CREATE TABLE `salaries` (
`emp_no` int(11) NOT NULL,
`salary` int(11) NOT NULL,
`from_date` date NOT NULL,
`to_date` date NOT NULL,
PRIMARY KEY (`emp_no`,`from_date`));
答案: 
select e.emp_no,s.salary
from employees as e inner join salaries as s
on e.emp_no = s.emp_no and e.hire_date = s.from_date
order by s.emp_no desc

7. 查找薪水涨幅超过15次的员工号emp_no以及其对应的涨幅次数t

CREATE TABLE `salaries` (
`emp_no` int(11) NOT NULL,
`salary` int(11) NOT NULL,
`from_date` date NOT NULL,
`to_date` date NOT NULL,
PRIMARY KEY (`emp_no`,`from_date`));
答案: 
select emp_no,count(emp_no) as t
from salaries 
group by emp_no
having t > 15

8. 找出所有员工当前(to_date='9999-01-01')具体的薪水salary情况,对于相同的薪水只显示一次,并按照逆序显示

CREATE TABLE `salaries` (
`emp_no` int(11) NOT NULL,
`salary` int(11) NOT NULL,
`from_date` date NOT NULL,
`to_date` date NOT NULL,
PRIMARY KEY (`emp_no`,`from_date`));
答案: 
select distinct s.salary
from salaries as s
where to_date = '9999-01-01'
order by s.salary desc

9. 获取所有部门当前manager的当前薪水情况,给出dept_no, emp_no以及salary,当前表示to_date='9999-01-01'

CREATE TABLE `dept_manager` (
`dept_no` char(4) NOT NULL,
`emp_no` int(11) NOT NULL,
`from_date` date NOT NULL,
`to_date` date NOT NULL,
PRIMARY KEY (`emp_no`,`dept_no`));

CREATE TABLE `salaries` (
`emp_no` int(11) NOT NULL,
`salary` int(11) NOT NULL,
`from_date` date NOT NULL,
`to_date` date NOT NULL,
PRIMARY KEY (`emp_no`,`from_date`));
答案: 
select d.dept_no,d.emp_no,s.salary
from salaries as s inner join dept_manager as d
on s.emp_no = d.emp_no and s.to_date = '9999-01-01' and s.to_date = d.to_date

10. 获取所有非manager的员工emp_no

CREATE TABLE `dept_manager` (
`dept_no` char(4) NOT NULL,
`emp_no` int(11) NOT NULL,
`from_date` date NOT NULL,
`to_date` date NOT NULL,
PRIMARY KEY (`emp_no`,`dept_no`));

CREATE TABLE `employees` (
`emp_no` int(11) NOT NULL,
`birth_date` date NOT NULL,
`first_name` varchar(14) NOT NULL,
`last_name` varchar(16) NOT NULL,
`gender` char(1) NOT NULL,
`hire_date` date NOT NULL,
PRIMARY KEY (`emp_no`));

答案:

select e.emp_no
from employees as e
where e.emp_no not in (select d.emp_no from dept_manager as d )

• _条目坐标数据_:
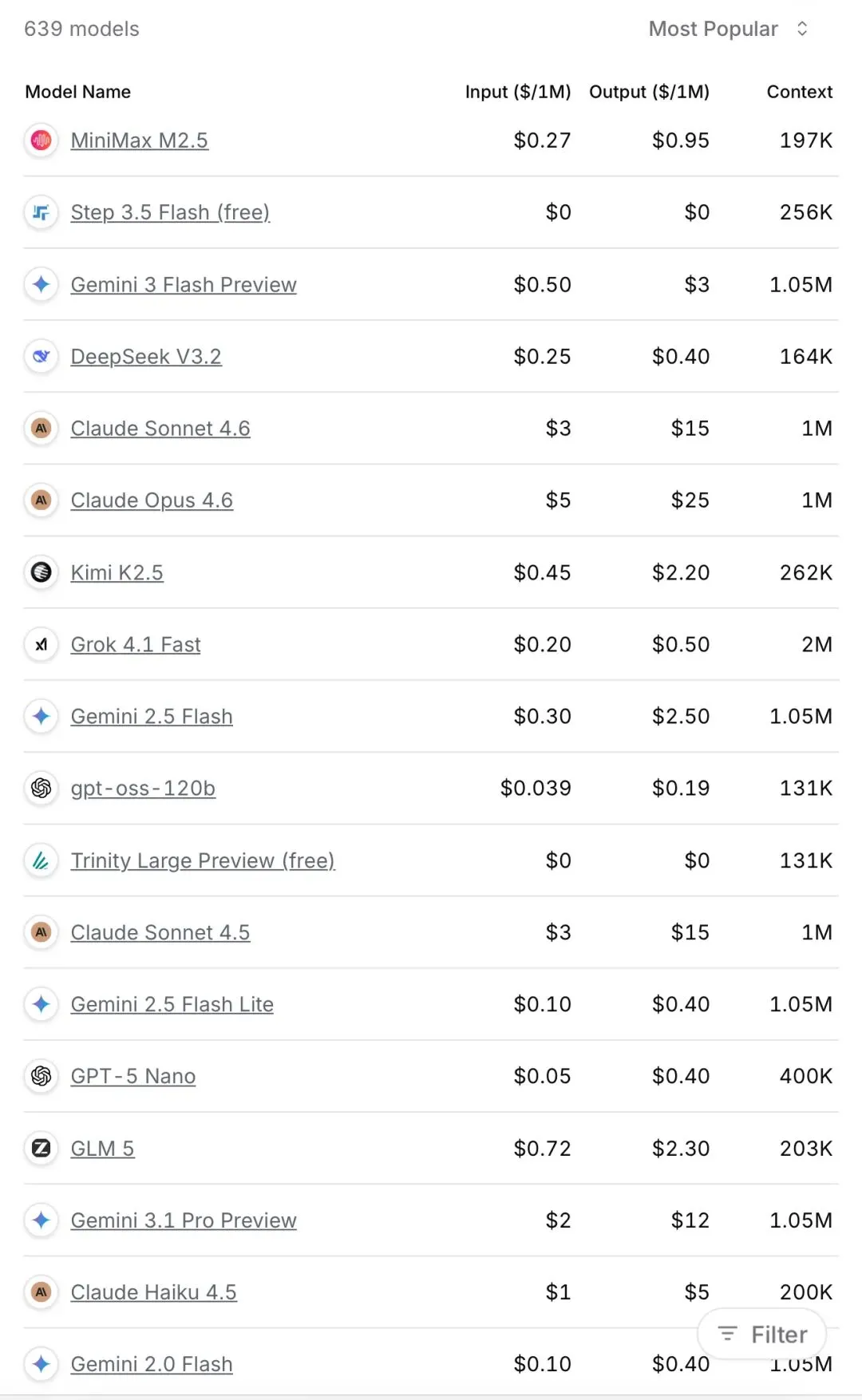Click the gpt-oss-120b OpenAI icon
Screen dimensions: 862x1400
(41, 789)
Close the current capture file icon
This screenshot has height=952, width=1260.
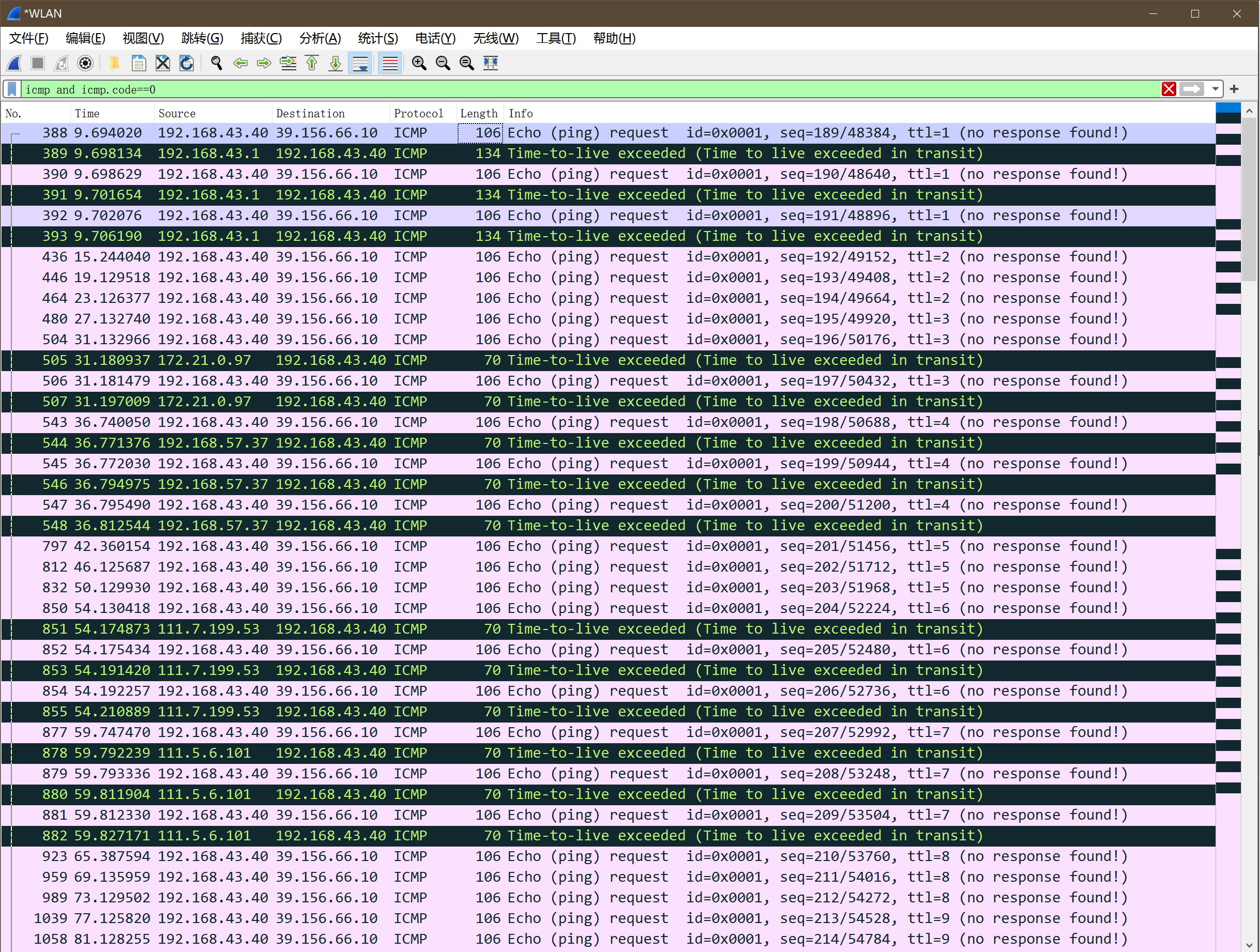(x=163, y=63)
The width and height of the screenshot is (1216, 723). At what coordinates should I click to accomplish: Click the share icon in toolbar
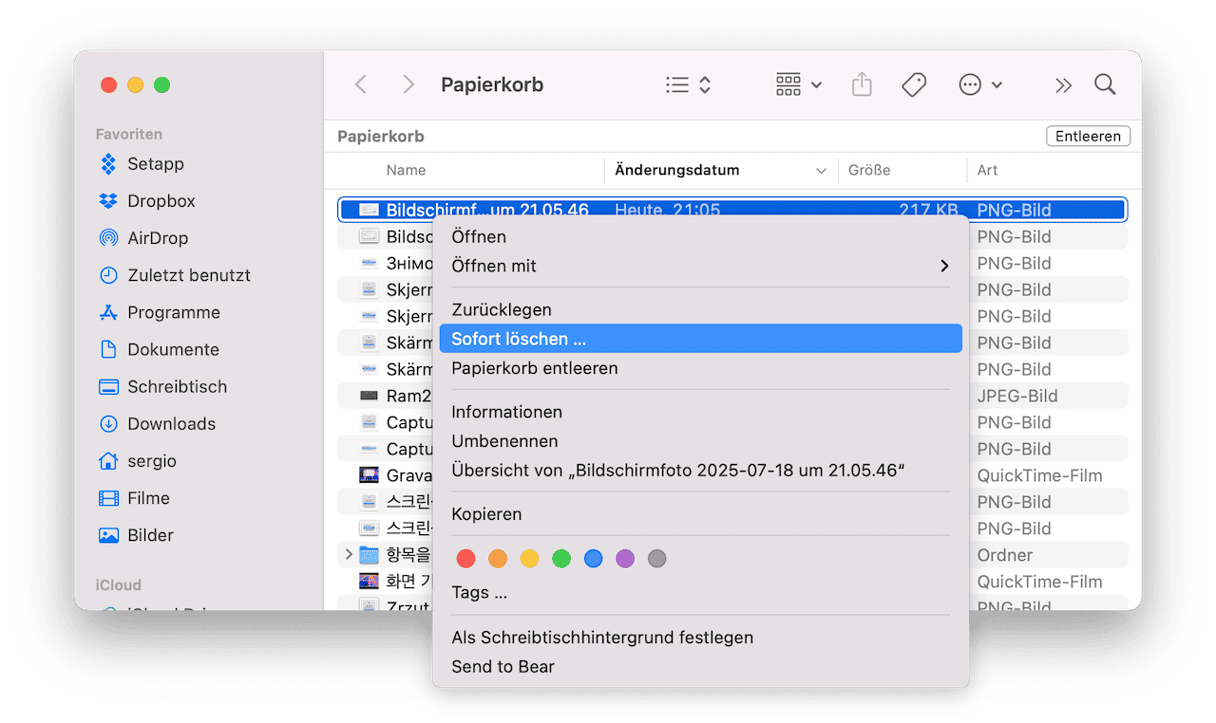(861, 85)
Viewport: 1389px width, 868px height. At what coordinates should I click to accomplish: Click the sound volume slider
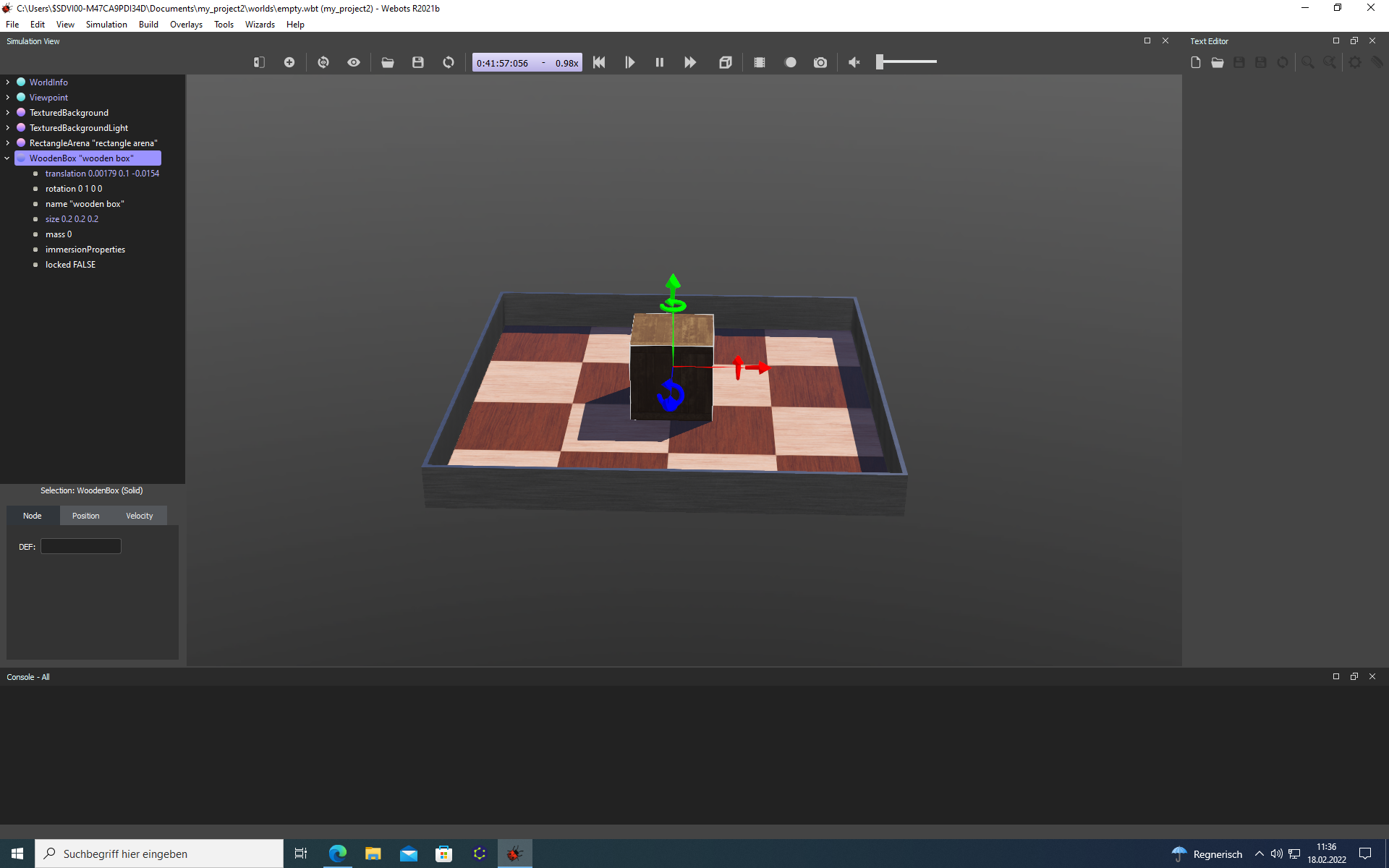point(906,62)
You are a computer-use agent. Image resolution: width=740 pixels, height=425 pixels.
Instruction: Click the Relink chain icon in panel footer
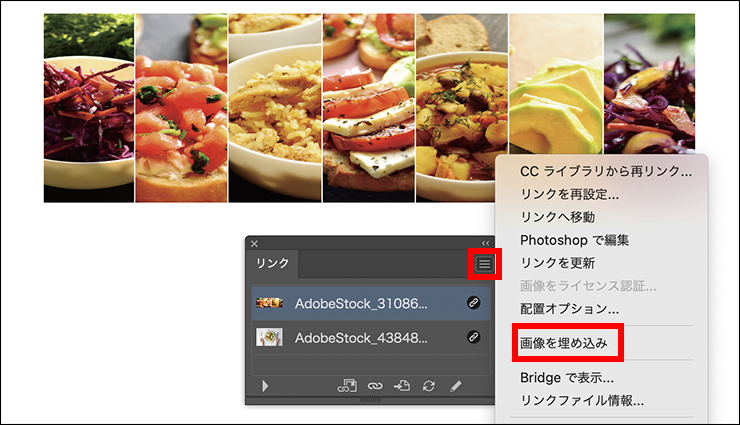(x=375, y=386)
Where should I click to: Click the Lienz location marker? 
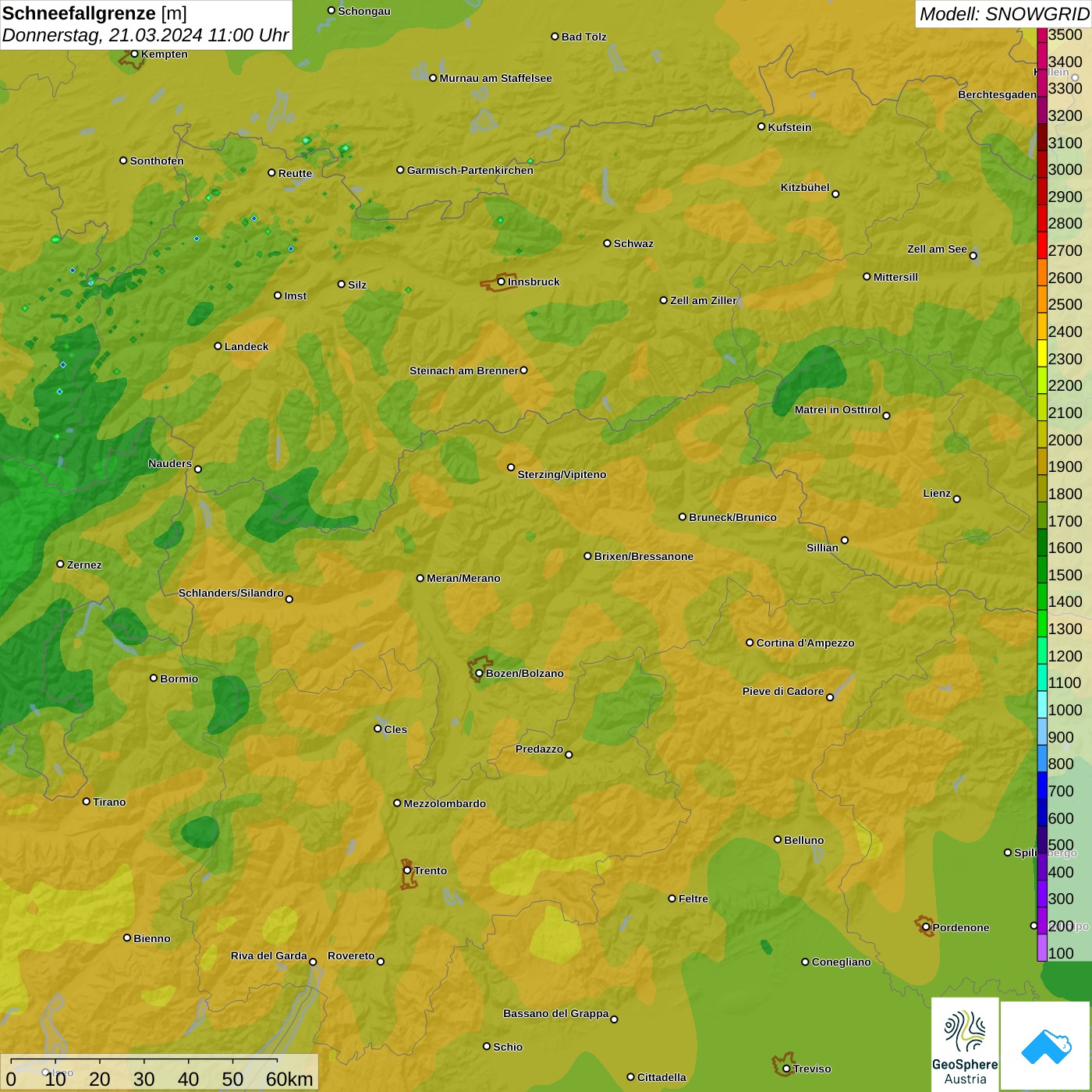957,499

• _任务要求_:
续写上面的 SQL 练习题,从最后一条查询语句之后接着写。

• _参考答案_:
select e.emp_no
from employees as e
except 
select d.emp_no 
from dept_manager as d

11. 获取所有员工当前的manager,如果当前的manager是自己的话结果不显示,当前表示to_date='9999-01-01'。结果第一列给出当前员工的emp_no,第二列给出其manager对应的manager_no

CREATE TABLE `dept_emp` (
`emp_no` int(11) NOT NULL,
`dept_no` char(4) NOT NULL,
`from_date` date NOT NULL,
`to_date` date NOT NULL,
PRIMARY KEY (`emp_no`,`dept_no`));

CREATE TABLE `dept_manager` (
`dept_no` char(4) NOT NULL,
`emp_no` int(11) NOT NULL,
`from_date` date NOT NULL,
`to_date` date NOT NULL,
PRIMARY KEY (`emp_no`,`dept_no`));

答案:

select e.emp_no,m.emp_no
from dept_emp as e inner join dept_manager as m
on e.dept_no = m.dept_no and e.to_date = '9999-01-01' and e.to_date = m.to_date and e.emp_no != m.emp_no


12. 获取所有部门中当前员工薪水最高的相关信息,给出dept_no, emp_no以及其对应的salary

CREATE TABLE `dept_emp` (
`emp_no` int(11) NOT NULL,
`dept_no` char(4) NOT NULL,
`from_date` date NOT NULL,
`to_date` date NOT NULL,
PRIMARY KEY (`emp_no`,`dept_no`));

CREATE TABLE `salaries` (
`emp_no` int(11) NOT NULL,
`salary` int(11) NOT NULL,
`from_date` date NOT NULL,
`to_date` date NOT NULL,
PRIMARY KEY (`emp_no`,`from_date`));

答案:

select d.dept_no,d.emp_no,max(s.salary)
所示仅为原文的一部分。